Roofing Contractor Held in Contempt of Court for Failing to Comply with OSHA Safety Standards – PREVENTABLE – GP Roofing & Construction, LLC thought they were above the law. They thought consistently putting their workers at risk no matter what the laws of the land said was business as usual. You other owners of companies that ignore workplace safety regulations are on notice. Guillermo Perez, president and Elma Maldonado, vp of GP Roofing were arrested on warrants issued by the 11th Circuit Court for multiple willful, repeat and serious violations of OSHA fall protection, eye and face protection and safe ladder and other standards as well as the unpaid outstanding penalties of $195,170 plus interest and fees and prove that all hazards have been corrected now and in the future. What I am most curious about is how these two people can look at themselves in the mirror when they put employees in constant danger and would only hope the state pulls their licenses and does not allow them to bid on any state, city or county projects.

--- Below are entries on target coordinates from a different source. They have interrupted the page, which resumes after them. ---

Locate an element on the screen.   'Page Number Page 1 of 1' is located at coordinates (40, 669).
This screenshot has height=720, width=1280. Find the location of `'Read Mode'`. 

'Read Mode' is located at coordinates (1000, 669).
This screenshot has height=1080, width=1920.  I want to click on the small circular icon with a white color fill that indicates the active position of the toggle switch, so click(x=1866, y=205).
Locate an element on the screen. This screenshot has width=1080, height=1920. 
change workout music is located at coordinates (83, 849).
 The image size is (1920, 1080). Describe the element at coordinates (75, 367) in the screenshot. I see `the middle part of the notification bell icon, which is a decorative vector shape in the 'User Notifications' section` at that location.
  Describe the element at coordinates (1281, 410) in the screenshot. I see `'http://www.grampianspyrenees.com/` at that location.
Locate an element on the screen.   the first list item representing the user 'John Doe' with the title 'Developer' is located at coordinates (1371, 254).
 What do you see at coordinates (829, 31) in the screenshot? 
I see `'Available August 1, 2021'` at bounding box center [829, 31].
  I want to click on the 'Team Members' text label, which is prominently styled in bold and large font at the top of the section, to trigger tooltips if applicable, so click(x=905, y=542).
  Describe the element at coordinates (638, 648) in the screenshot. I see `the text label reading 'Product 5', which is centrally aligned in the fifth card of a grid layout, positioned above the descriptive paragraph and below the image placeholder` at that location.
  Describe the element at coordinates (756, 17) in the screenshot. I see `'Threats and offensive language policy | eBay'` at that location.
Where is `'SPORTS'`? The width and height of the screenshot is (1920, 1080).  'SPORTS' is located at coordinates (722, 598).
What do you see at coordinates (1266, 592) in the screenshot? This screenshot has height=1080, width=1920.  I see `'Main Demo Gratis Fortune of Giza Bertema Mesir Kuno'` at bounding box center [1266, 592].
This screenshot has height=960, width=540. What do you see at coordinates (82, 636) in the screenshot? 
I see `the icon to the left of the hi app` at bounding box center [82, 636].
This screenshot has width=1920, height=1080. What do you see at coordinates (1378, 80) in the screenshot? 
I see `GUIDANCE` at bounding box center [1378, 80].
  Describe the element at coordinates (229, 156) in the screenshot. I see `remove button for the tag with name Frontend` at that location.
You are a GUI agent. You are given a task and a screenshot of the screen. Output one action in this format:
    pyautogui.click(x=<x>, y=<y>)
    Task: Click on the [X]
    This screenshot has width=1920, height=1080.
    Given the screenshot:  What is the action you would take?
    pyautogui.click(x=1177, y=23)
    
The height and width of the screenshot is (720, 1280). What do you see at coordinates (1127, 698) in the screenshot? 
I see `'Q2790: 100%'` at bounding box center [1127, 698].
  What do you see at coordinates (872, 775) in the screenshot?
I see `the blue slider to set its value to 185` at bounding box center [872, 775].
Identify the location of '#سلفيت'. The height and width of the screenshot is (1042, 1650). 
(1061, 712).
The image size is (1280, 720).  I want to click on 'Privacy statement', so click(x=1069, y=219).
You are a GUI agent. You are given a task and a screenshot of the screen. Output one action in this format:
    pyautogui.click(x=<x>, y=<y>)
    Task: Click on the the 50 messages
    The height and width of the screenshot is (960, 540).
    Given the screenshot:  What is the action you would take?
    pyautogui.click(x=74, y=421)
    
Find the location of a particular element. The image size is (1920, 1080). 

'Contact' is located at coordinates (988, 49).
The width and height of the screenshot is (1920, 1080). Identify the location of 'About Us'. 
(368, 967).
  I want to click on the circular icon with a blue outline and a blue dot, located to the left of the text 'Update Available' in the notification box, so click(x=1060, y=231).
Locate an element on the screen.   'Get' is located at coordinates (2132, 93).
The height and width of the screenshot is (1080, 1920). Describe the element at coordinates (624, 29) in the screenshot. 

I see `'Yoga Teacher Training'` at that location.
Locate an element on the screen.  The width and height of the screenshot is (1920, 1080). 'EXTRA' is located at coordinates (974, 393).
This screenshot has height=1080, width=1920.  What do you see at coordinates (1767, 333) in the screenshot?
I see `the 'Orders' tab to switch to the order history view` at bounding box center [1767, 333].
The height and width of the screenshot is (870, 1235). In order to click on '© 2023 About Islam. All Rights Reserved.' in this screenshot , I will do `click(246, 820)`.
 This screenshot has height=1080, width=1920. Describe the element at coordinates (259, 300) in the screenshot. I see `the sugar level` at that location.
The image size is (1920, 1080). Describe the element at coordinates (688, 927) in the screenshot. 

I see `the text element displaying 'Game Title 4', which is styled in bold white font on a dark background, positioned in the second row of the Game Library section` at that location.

DuPont contesting OSHA violations in quadruple fatality – BALLS – DuPont the company that also brings you behavior based safety programs you can purchase for your company has the balls to contest OSHA’s findings and will not take responsibility after Dupont murdered 4 employees. But can you blame them, who would buy a safety program from a company that kills it’s own workers. I would have first fired the plant manager for not properly training the workers on the building’s ventilation system and other safety procedures like how to respond if the fans stopped working, which is what the repeat violation is based on but he must be making his monthly goals which is why he’s still there and well you know, profits are more important than people. Then I would have addressed and corrected each safety issue. Even the worker’s union is telling Dupont to just accept the fine and fix the problems but Dupont’s pride is at stake since the repeat violation will put them in the Severe Violator List. TOO BAD! Accept responsibility and take care of your employees, no matter how big a corporation you are you are NOT above the LAW!
Well that definitely sounds like the end of another episode of Companies Behaving Badly. Thanks for taking time and stopping by to read these stories and please don’t hesitate to use them at your next safety tailgate/toolbox meeting. Don’t keep quiet about safety. When you begin a new job in a warehouse or manufacturing facility you should receive training before being allowed on the shop floor. It should be demonstrated how to properly wear required P.P.E. There should be emergency procedures in writing and a certification process for forklifts and other vehicles. There should also be a process in writing on how to address safety issues and concerns. If you do not get any training, quit. You are not going to learn anything working here except how to dodge injuries and death and they’re never going to listen to your concerns. If your company has a safety program that has deteriorated you can either quit or call OSHA at 1-800-321-OSHA (6742). Become a safety advocate and never be quiet about safety. Until the 15th. stay safe.